==== MATERIAL PROVIDED ====
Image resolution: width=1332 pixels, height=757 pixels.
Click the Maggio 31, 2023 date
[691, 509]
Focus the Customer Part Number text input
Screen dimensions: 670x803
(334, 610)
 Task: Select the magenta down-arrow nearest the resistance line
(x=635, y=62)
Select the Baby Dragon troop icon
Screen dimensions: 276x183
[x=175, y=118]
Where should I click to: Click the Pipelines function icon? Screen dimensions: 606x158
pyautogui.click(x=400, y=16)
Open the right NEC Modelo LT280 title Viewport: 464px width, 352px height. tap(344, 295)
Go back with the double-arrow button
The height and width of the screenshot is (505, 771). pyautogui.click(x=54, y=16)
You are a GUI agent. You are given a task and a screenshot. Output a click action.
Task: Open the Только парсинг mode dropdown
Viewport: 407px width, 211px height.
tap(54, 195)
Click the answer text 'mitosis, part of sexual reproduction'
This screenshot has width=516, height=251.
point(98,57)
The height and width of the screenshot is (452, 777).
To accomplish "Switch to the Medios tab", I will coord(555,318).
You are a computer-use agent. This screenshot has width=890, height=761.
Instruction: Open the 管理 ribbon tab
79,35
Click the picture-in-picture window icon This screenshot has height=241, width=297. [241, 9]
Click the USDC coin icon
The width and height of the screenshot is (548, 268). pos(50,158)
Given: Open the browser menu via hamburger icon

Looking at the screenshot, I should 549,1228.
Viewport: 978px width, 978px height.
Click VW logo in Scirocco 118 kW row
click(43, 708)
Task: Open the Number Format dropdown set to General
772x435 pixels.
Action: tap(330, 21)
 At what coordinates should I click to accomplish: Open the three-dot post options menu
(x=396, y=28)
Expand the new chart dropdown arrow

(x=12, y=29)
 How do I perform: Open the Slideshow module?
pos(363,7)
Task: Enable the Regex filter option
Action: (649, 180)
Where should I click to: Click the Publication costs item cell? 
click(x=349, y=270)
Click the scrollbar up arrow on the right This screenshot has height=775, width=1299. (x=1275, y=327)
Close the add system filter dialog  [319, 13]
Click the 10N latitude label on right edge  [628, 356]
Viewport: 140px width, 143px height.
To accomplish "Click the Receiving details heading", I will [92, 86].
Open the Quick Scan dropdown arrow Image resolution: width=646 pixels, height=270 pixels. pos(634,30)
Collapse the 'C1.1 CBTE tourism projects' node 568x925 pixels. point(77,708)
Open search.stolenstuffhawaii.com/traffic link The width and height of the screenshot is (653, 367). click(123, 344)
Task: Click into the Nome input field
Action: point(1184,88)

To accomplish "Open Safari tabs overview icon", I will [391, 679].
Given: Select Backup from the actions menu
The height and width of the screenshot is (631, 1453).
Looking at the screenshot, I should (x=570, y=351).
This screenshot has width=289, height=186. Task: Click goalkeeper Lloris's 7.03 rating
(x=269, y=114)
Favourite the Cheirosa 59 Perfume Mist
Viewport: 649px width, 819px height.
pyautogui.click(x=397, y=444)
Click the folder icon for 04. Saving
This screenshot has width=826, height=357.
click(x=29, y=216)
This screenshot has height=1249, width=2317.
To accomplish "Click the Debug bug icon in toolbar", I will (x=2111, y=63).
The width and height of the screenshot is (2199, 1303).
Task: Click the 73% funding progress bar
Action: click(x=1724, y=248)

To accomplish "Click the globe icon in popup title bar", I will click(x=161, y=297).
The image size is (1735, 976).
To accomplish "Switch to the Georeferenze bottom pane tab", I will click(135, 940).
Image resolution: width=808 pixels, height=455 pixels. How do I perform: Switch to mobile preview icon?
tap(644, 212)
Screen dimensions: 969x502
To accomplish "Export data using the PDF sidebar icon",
====
* **BRIEF**
Format all the rows above as a JSON list of strings, one string per line, and omit any blank lines.

* **RESPONSE TO THE EXERCISE**
[
  "Image resolution: width=1332 pixels, height=757 pixels.",
  "Click the Maggio 31, 2023 date",
  "[691, 509]",
  "Focus the Customer Part Number text input",
  "Screen dimensions: 670x803",
  "(334, 610)",
  " Task: Select the magenta down-arrow nearest the resistance line",
  "(x=635, y=62)",
  "Select the Baby Dragon troop icon",
  "Screen dimensions: 276x183",
  "[x=175, y=118]",
  "Where should I click to: Click the Pipelines function icon? Screen dimensions: 606x158",
  "pyautogui.click(x=400, y=16)",
  "Open the right NEC Modelo LT280 title Viewport: 464px width, 352px height. tap(344, 295)",
  "Go back with the double-arrow button",
  "The height and width of the screenshot is (505, 771). pyautogui.click(x=54, y=16)",
  "You are a GUI agent. You are given a task and a screenshot. Output a click action.",
  "Task: Open the Только парсинг mode dropdown",
  "Viewport: 407px width, 211px height.",
  "tap(54, 195)",
  "Click the answer text 'mitosis, part of sexual reproduction'",
  "This screenshot has width=516, height=251.",
  "point(98,57)",
  "The height and width of the screenshot is (452, 777).",
  "To accomplish \"Switch to the Medios tab\", I will coord(555,318).",
  "You are a computer-use agent. This screenshot has width=890, height=761.",
  "Instruction: Open the 管理 ribbon tab",
  "79,35",
  "Click the picture-in-picture window icon This screenshot has height=241, width=297. [241, 9]",
  "Click the USDC coin icon",
  "The width and height of the screenshot is (548, 268). pos(50,158)",
  "Given: Open the browser menu via hamburger icon",
  "Looking at the screenshot, I should 549,1228.",
  "Viewport: 978px width, 978px height.",
  "Click VW logo in Scirocco 118 kW row",
  "click(43, 708)",
  "Task: Open the Number Format dropdown set to General",
  "772x435 pixels.",
  "Action: tap(330, 21)",
  " At what coordinates should I click to accomplish: Open the three-dot post options menu",
  "(x=396, y=28)",
  "Expand the new chart dropdown arrow",
  "(x=12, y=29)",
  " How do I perform: Open the Slideshow module?",
  "pos(363,7)",
  "Task: Enable the Regex filter option",
  "Action: (649, 180)",
  "Where should I click to: Click the Publication costs item cell? ",
  "click(x=349, y=270)",
  "Click the scrollbar up arrow on the right This screenshot has height=775, width=1299. (x=1275, y=327)",
  "Close the add system filter dialog  [319, 13]",
  "Click the 10N latitude label on right edge  [628, 356]",
  "Viewport: 140px width, 143px height.",
  "To accomplish \"Click the Receiving details heading\", I will [92, 86].",
  "Open the Quick Scan dropdown arrow Image resolution: width=646 pixels, height=270 pixels. pos(634,30)",
  "Collapse the 'C1.1 CBTE tourism projects' node 568x925 pixels. point(77,708)",
  "Open search.stolenstuffhawaii.com/traffic link The width and height of the screenshot is (653, 367). click(123, 344)",
  "Task: Click into the Nome input field",
  "Action: point(1184,88)",
  "To accomplish \"Open Safari tabs overview icon\", I will [391, 679].",
  "Given: Select Backup from the actions menu",
  "The height and width of the screenshot is (631, 1453).",
  "Looking at the screenshot, I should (x=570, y=351).",
  "This screenshot has width=289, height=186. Task: Click goalkeeper Lloris's 7.03 rating",
  "(x=269, y=114)",
  "Favourite the Cheirosa 59 Perfume Mist",
  "Viewport: 649px width, 819px height.",
  "pyautogui.click(x=397, y=444)",
  "Click the folder icon for 04. Saving",
  "This screenshot has width=826, height=357.",
  "click(x=29, y=216)",
  "This screenshot has height=1249, width=2317.",
  "To accomplish \"Click the Debug bug icon in toolbar\", I will (x=2111, y=63).",
  "The width and height of the screenshot is (2199, 1303).",
  "Task: Click the 73% funding progress bar",
  "Action: click(x=1724, y=248)",
  "To accomplish \"Click the globe icon in popup title bar\", I will click(x=161, y=297).",
  "The image size is (1735, 976).",
  "To accomplish \"Switch to the Georeferenze bottom pane tab\", I will click(135, 940).",
  "Image resolution: width=808 pixels, height=455 pixels. How do I perform: Switch to mobile preview icon?",
  "tap(644, 212)",
  "Screen dimensions: 969x502",
  "To accomplish \"Export data using the PDF sidebar icon\","
]